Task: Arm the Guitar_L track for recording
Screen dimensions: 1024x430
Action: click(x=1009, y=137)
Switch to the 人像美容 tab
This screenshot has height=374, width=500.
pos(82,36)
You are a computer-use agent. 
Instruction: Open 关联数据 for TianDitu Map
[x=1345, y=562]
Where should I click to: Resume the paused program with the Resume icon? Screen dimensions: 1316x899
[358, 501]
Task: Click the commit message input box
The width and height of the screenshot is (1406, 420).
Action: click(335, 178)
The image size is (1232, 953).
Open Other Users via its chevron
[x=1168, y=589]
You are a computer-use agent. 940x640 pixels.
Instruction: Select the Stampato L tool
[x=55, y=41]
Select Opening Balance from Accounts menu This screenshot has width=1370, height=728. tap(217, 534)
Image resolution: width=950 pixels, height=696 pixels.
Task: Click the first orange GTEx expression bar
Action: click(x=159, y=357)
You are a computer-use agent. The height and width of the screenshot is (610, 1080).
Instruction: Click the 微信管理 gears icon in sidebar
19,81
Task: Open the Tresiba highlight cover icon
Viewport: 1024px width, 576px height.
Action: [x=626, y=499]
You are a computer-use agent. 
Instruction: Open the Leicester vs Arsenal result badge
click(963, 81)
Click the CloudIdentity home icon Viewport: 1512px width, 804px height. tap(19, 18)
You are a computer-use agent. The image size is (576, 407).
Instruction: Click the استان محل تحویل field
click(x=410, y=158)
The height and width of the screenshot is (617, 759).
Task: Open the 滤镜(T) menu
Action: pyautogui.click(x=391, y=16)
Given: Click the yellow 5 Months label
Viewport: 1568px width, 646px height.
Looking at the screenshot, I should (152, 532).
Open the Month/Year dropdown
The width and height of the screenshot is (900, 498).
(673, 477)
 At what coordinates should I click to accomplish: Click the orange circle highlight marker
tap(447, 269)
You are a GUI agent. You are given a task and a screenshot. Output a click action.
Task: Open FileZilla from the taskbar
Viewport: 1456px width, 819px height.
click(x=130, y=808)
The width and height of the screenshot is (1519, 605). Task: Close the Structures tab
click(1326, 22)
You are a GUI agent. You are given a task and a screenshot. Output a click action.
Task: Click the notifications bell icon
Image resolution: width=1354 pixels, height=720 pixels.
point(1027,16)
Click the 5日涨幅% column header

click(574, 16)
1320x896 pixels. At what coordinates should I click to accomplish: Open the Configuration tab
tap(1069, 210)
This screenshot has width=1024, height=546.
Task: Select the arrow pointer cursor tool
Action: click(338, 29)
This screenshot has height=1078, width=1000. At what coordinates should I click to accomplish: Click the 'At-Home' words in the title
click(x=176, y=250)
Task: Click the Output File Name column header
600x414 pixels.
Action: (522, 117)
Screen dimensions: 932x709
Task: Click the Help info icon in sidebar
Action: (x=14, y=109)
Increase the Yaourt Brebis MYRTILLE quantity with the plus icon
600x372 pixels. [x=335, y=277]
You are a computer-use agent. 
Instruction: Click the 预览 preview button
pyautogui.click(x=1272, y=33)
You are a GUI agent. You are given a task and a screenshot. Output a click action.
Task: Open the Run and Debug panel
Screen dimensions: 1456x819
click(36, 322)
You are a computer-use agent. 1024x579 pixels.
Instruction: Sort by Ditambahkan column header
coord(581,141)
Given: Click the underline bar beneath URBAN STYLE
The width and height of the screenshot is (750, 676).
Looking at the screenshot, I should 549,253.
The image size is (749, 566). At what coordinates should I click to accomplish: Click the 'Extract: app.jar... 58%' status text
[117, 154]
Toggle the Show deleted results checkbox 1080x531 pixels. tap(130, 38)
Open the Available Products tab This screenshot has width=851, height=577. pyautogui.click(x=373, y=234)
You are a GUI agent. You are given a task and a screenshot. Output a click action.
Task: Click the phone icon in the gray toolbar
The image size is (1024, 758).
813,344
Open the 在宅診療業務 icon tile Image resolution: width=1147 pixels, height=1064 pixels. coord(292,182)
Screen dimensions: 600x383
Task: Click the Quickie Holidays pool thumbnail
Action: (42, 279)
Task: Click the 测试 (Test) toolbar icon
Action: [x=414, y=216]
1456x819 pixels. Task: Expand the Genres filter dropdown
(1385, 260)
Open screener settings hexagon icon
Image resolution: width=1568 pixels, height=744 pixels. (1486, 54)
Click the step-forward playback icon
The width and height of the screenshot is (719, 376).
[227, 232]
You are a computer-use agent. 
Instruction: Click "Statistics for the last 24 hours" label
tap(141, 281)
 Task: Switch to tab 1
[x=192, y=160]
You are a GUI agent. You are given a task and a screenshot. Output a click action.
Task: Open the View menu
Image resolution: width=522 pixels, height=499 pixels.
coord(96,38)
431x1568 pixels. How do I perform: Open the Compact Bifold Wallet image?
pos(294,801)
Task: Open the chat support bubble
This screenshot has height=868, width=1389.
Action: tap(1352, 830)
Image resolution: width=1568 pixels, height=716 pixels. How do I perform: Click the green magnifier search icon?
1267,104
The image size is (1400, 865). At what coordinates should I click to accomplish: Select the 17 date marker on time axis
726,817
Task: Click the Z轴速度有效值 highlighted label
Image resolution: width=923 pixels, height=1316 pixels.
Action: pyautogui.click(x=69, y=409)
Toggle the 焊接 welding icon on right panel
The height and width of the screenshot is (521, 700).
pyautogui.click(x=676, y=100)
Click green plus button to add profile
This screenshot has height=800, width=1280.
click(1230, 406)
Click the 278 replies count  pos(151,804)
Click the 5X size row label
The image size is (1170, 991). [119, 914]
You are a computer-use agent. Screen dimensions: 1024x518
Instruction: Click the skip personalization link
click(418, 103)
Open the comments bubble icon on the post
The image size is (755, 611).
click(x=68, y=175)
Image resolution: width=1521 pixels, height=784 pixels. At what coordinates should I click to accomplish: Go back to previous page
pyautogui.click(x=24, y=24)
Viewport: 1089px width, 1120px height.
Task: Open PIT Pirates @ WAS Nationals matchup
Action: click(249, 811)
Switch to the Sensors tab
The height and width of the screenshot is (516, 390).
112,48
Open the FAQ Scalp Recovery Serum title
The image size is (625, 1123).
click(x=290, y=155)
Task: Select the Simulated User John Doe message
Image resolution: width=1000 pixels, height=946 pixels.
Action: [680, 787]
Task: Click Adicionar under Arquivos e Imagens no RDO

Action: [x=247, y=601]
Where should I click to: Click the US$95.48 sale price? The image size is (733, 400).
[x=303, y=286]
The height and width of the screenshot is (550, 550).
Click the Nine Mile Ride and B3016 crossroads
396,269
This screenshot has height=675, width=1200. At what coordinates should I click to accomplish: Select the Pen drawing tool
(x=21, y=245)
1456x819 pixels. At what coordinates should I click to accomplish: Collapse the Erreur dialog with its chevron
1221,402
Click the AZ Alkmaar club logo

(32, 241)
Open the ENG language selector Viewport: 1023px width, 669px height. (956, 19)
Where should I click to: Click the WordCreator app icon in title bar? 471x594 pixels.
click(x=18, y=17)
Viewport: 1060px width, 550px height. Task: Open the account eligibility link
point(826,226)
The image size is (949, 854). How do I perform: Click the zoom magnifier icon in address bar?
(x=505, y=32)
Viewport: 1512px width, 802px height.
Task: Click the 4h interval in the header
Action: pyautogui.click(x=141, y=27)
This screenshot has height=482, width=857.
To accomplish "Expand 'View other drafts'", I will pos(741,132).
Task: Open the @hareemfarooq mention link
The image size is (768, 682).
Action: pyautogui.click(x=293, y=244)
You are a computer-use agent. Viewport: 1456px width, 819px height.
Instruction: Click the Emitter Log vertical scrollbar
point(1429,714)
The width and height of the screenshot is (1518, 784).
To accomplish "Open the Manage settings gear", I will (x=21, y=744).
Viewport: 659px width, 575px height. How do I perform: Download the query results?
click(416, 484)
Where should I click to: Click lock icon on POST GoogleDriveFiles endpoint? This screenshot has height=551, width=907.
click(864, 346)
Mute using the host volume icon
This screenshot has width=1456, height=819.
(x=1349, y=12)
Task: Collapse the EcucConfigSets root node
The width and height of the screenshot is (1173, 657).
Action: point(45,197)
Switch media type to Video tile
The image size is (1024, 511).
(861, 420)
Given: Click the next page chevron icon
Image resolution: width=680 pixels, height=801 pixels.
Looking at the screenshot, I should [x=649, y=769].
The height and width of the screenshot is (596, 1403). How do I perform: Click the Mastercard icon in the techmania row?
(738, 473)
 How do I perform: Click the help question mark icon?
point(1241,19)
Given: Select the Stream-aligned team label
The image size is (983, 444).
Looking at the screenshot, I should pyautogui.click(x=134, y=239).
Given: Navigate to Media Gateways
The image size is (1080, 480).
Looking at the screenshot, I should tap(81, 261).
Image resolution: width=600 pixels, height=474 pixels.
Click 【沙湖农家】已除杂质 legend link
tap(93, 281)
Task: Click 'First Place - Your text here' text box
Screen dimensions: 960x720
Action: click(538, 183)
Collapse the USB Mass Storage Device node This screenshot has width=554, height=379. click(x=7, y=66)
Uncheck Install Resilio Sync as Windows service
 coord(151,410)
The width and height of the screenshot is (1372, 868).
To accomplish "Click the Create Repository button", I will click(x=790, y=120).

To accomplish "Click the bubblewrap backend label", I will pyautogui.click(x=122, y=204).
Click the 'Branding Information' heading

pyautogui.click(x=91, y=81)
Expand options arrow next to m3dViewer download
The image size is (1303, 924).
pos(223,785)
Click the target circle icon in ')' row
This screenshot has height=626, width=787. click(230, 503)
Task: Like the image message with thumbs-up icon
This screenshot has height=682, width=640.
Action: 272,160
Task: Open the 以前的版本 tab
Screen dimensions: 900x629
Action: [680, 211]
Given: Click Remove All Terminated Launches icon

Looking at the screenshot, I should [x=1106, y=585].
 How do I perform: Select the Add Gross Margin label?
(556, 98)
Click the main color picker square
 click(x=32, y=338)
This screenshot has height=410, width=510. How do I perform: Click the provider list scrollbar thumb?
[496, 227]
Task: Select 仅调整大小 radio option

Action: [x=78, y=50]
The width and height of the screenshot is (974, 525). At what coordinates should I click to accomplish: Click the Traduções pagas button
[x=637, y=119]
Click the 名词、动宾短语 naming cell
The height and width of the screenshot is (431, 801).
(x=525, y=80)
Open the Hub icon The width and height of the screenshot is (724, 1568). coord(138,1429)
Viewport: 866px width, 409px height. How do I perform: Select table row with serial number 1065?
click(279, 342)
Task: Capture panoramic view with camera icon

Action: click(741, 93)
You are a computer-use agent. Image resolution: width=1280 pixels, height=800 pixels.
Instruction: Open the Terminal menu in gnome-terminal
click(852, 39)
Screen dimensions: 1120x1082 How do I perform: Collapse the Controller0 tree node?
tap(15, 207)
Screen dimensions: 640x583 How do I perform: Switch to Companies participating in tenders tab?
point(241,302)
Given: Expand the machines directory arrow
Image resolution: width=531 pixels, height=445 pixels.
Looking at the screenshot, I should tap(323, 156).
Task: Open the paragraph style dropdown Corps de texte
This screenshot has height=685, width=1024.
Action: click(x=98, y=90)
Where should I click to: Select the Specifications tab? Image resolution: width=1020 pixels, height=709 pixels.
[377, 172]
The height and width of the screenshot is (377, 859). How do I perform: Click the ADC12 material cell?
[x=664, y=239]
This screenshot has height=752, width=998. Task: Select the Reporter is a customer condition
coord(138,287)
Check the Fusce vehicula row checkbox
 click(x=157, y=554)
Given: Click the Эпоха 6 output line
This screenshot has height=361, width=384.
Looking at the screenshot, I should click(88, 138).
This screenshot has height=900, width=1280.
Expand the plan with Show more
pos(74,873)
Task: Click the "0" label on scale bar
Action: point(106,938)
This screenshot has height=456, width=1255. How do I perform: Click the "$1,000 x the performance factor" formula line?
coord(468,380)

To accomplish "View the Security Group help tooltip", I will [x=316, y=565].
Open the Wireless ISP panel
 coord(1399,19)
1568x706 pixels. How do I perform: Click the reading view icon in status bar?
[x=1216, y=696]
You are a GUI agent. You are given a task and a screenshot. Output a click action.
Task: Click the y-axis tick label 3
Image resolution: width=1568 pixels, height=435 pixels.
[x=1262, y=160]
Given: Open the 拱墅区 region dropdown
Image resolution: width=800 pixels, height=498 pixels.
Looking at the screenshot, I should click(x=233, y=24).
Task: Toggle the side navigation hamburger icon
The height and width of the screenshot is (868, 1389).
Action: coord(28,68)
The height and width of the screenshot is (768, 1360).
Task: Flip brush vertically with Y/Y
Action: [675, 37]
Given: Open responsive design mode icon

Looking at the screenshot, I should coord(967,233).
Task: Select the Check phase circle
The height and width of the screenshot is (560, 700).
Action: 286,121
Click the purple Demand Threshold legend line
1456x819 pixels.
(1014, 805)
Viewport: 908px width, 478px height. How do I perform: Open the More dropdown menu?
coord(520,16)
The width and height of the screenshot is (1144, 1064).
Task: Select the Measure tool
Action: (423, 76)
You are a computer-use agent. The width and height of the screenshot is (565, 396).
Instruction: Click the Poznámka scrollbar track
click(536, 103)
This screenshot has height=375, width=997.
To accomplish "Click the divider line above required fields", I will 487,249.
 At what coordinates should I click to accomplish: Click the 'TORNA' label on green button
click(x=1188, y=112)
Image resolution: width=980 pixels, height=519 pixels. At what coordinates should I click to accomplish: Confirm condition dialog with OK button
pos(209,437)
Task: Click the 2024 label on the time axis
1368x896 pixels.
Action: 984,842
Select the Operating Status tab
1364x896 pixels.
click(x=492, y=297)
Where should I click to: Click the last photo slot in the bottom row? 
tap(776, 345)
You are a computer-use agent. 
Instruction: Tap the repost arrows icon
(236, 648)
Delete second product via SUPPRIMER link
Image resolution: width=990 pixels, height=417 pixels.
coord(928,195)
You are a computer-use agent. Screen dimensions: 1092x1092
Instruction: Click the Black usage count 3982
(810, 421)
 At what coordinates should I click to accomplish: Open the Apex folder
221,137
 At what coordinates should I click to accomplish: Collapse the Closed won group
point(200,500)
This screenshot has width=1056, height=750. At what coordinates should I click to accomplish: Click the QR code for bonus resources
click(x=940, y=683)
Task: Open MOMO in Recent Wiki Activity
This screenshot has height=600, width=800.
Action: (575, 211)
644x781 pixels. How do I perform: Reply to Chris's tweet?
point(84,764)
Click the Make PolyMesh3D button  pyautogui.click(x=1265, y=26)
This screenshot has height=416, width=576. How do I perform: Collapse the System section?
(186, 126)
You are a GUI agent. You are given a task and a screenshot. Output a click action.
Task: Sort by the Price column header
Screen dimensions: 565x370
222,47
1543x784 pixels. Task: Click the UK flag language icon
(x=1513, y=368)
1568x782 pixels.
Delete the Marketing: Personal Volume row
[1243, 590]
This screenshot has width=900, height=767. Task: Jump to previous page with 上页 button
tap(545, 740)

» **PROMPT**
Copy the entries word for word from the very first line, stopping after the line that contains "[x=55, y=41]".

» **SOLUTION BELOW**
Task: Arm the Guitar_L track for recording
Screen dimensions: 1024x430
Action: click(x=1009, y=137)
Switch to the 人像美容 tab
This screenshot has height=374, width=500.
pos(82,36)
You are a computer-use agent. 
Instruction: Open 关联数据 for TianDitu Map
[x=1345, y=562]
Where should I click to: Resume the paused program with the Resume icon? Screen dimensions: 1316x899
[358, 501]
Task: Click the commit message input box
The width and height of the screenshot is (1406, 420).
Action: click(335, 178)
The image size is (1232, 953).
Open Other Users via its chevron
[x=1168, y=589]
You are a computer-use agent. 940x640 pixels.
Instruction: Select the Stampato L tool
[x=55, y=41]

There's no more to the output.